Harley Quinn in einer Beziehung mit Poison Ivy? Nichts Ungewöhnliches, denn die beiden Figuren sind in den Comics von DC und in vorherigen Serienauftritten schon lange eng verbunden: Eine Freundschaft und kriminelle Partnerschaft zwischen den beiden Antiheldinnen aus Gotham wurde schon in der einflussreichen Zeichentrickserie "Batman" (1992-1995) thematisiert und hielt im Anschluss daran auch Einzug in die Comicbücher. Spätestens seit dem Gelten der Continuity der Verlagsinitiative DC Rebirth (ab 2016) wurde Harley Quinn eindeutig als bisexuell dargestellt und aus den Freundinnen wurde daraufhin in vielen Comics ein Paar.

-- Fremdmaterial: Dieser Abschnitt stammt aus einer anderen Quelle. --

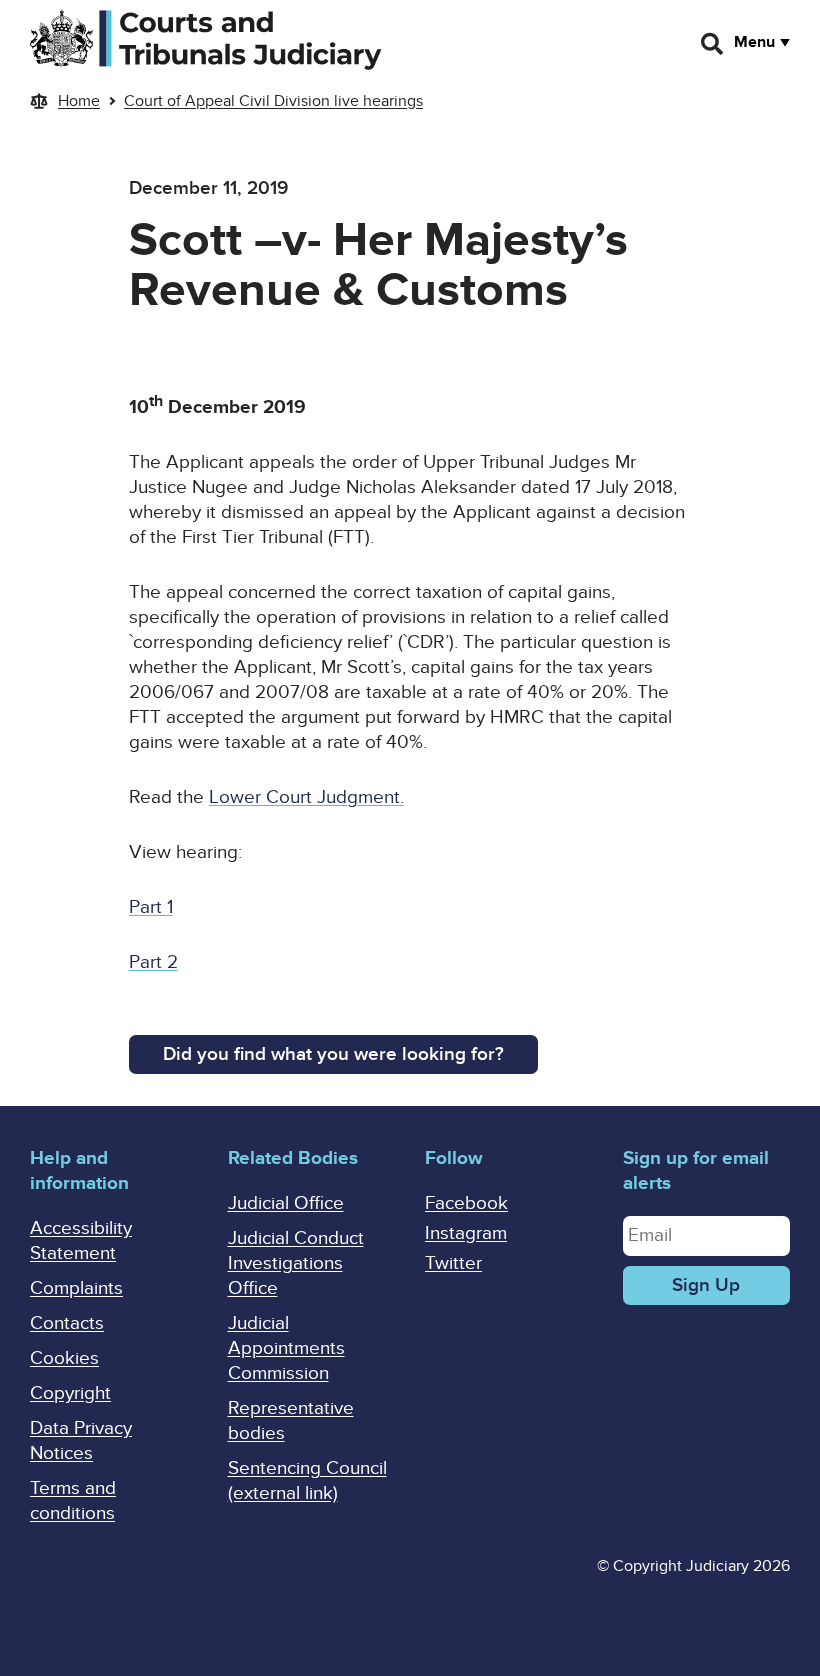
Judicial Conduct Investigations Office (296, 1263)
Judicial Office (286, 1203)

"Harley Quinn" macht sich zu gerne über Klischees und bisherige mediale Auftritte von Figuren des Comicverlags DC lustig: So ist zum Beispiel das komplette Voice-Acting des Bösewichtes Bane (im Original: James Adomian) eine Verballhornung der kontroversen "Bane"-Interpretation von Tom Hardy in "The Dark Knight Rises" (2012).
Zu den Fans von "Harley Quinn" und ihrer Sprecherin Kaley Cuoco zählt auch Margot Robbie, die bekanntlich bislang alle Realfilmauftritte der verrückten Verbrecherin im DCEU seit "Suicide Squad" (2016) darstellte. "The Big Bang Theory"-Star Cuoco ist übrigens bereits die zweite Schauspielerin aus der Nerd-Sitcom, die Harley Quinn ihre Stimme leiht: 2017 sprach im Animationsfilm "Batman und Harley Quinn" bereits "Bernadette"-Darstellerin Melissa Rauch die beliebte Antiheldin.